What the task asks — Update the lines from the line with "Select Minimize in the window context menu" through the end of the records by replacing "tweet" with "post" and leaving everything else unchanged. Give only those lines, without the pictures.

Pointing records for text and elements

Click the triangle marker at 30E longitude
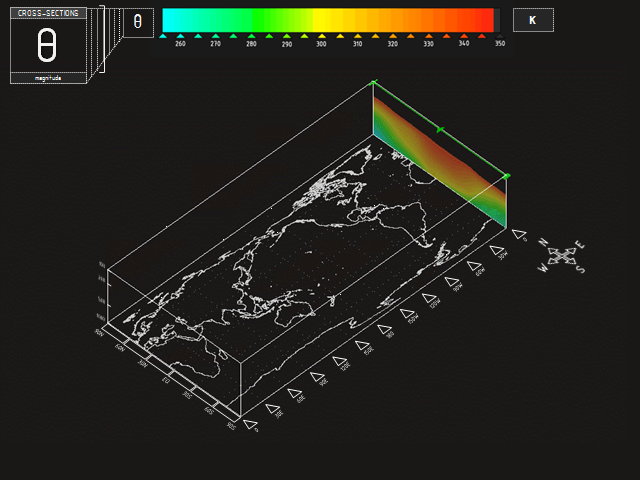272,407
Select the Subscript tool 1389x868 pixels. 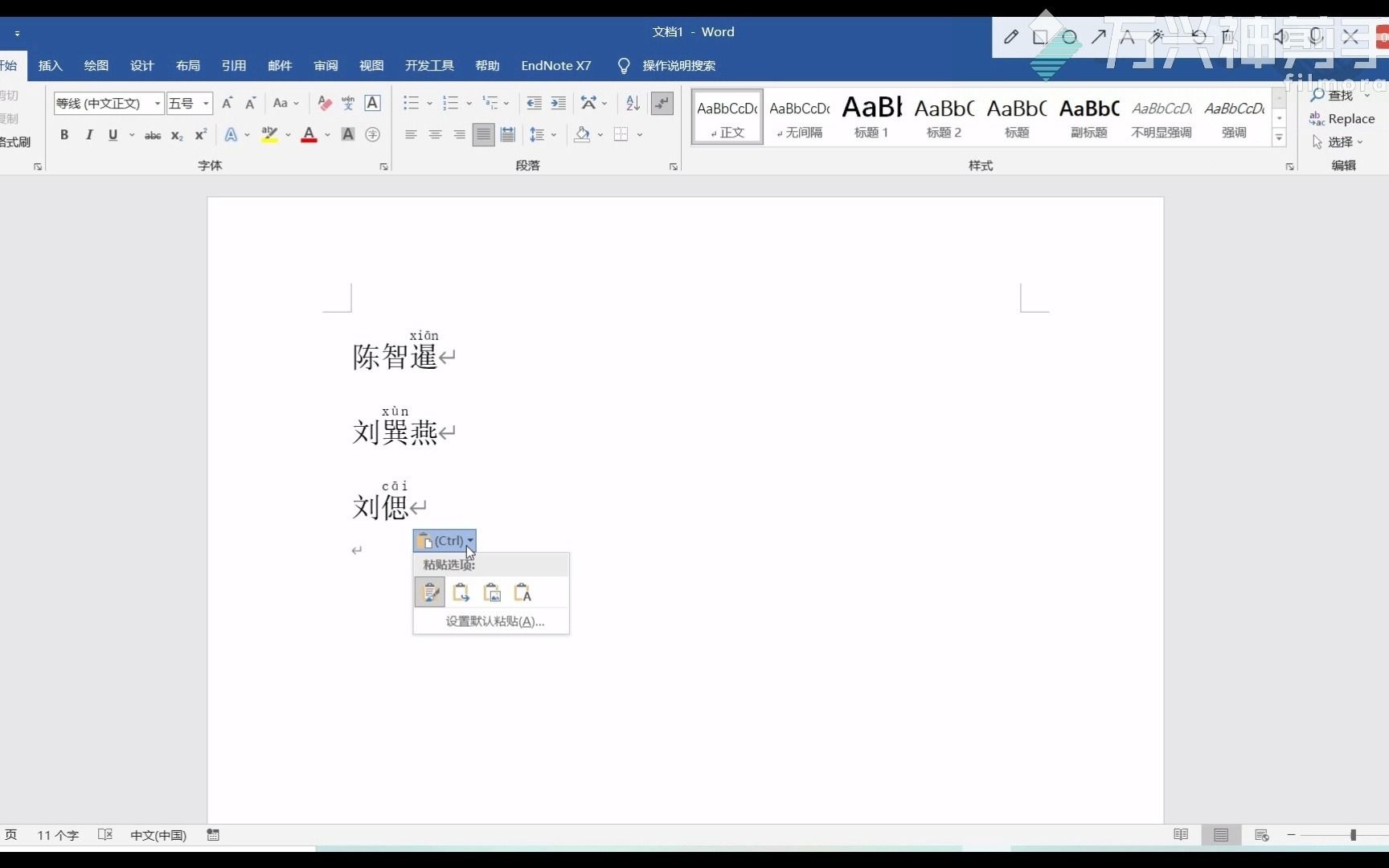click(176, 134)
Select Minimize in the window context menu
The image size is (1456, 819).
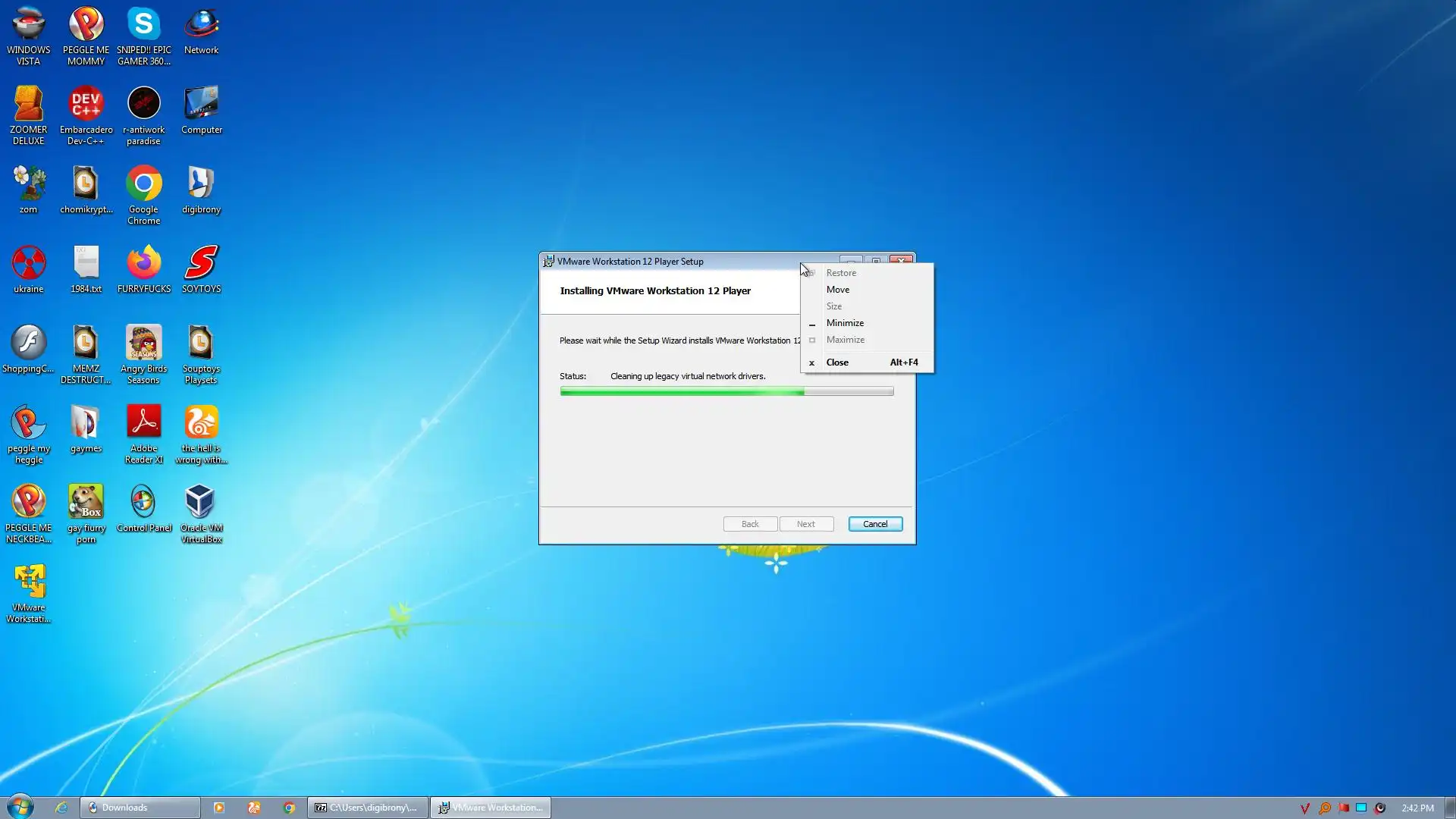[x=845, y=323]
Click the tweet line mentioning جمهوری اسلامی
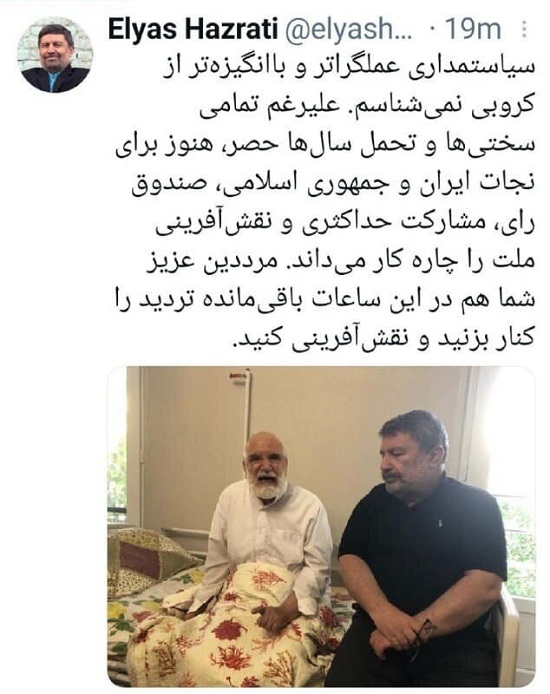Image resolution: width=550 pixels, height=694 pixels. pos(333,184)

Answer —
Select Minimize in the window context menu
The image size is (1456, 819).
[x=845, y=323]
Click the post line mentioning جمهوری اسلامی
Image resolution: width=550 pixels, height=694 pixels. pos(333,184)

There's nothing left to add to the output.